На смену той и другому скоро приехал старший, тогда несчастный брат мой Павел. Часто невинные страдают за виновных и вместе с ними. Трудно было Императору отличить тех от других, когда позднее доставление амуниции и съестных припасов к действующей армии и худое их качество обличали комиссариатских и провиантских чиновников в умышленной, злонамеренной неисправности. Еще осенью обоим штатам объявлена опала, и служащие в них лишены чести носить общий армейский мундир. Взамен никакого им дано не было; впоследствии сочинили для них мундир, весьма бедный, похожий на тот, который носят полковые лекаря, и назначили его в награду только тем чиновникам, которые на деле докажут свое усердие и бескорыстие. Сие общее клеймо пало и на брата моего, которого оно убивало. В провиантской службе был ему лестен один только военный мундир; в продолжение двух кампаний против французов старался он отличиться от других своих сослуживцев, имел право ожидать награды, ибо аттестован и представлен к оной был от главнокомандующего и корпусных командиров, и вместо того подвергся общему наказанию. С отчетами вызван он был в Петербург и по прибытии немедленно представил их военному министру. Никакого начету на него сделать было не можно; но что всего ужаснее было для него, граф Аракчеев, опасаясь, чтобы малое число честных людей не поспешило оставить службу, выпросил, вопреки дворянской грамоте, запрещение подавать в отставку даже и тем, кои найдены будут совершенно исправными.
В это время внезапный упадок государственного кредита производил чрезвычайное уныние и как будто оправдывал жалобы людей, более других вопиявших против союза с Наполеоном. Не знаю, правда ли, что разрыв с Англией и остановка морской торговли были тому причиной. Я могу только судить о действиях и об них только могу здесь упомянуть. Ассигнационный рубль, который в сентябре еще стоил 90 копеек серебром, к 1 января 1808 года упал на семьдесят пять, а весною давали за него только 50 копеек серебром; далее и более, через три года, серебряный рубль ходил в четыре рубля ассигнациями. Для помещиков, владельцев домов и купечества такое понижение курса не имело никаких вредных последствий, ибо цены на все продукты по той же мере стали возвышаться.

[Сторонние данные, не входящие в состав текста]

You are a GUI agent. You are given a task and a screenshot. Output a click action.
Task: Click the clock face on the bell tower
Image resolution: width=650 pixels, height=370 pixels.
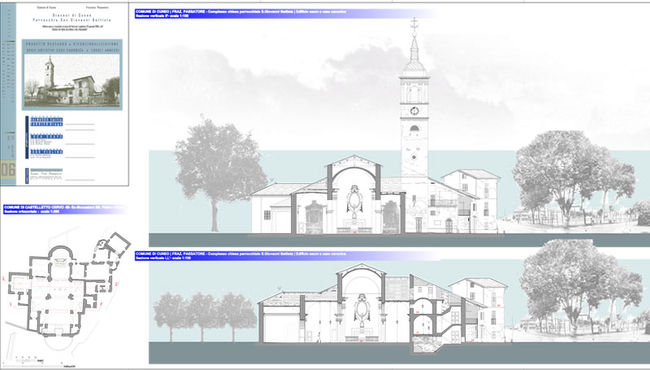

Для капиталистов же и людей живущих одним жалованьем было оно сущим разорением; кажется, с этого времени начали чиновники вознаграждать себя незаконными прибытками. Людям, недавно купившим в долг имения на ассигнации, понижение курса послужило обогащением и спасением вообще всем задолжавшим.
Прослыть честным в провиантском штате было также беда. Брата моего вызвали в Петербург нарочно с тем, чтобы скорее послать его в Финляндскую армию. Едва недели две или три успели мы пожить вместе, как он должен был отправиться, полон грусти и уныния, без всякой надежды на повышение, даже без прав на уважение, которого военный министр всех сих опальных старался лишить.
Мне вошло в привычку, на свободе, вместо дачи ездить каждое лето в Пензу. Мой родитель, становясь старее, сделался гораздо снисходительнее, если позволено мне сказать, слабее к детям, и потому мне нетрудно было получить его позволение на новую отлучку; министерство также не затруднилось дать мне отпуск. Расставшись с братом, мне что-то стало грустно; к тому же, отправляясь налегке, он оставил в полное мое распоряжение хорошенькую дорожную коляску; я хотел ею воспользоваться и 22 мая, помнится, выехал из Петербурга.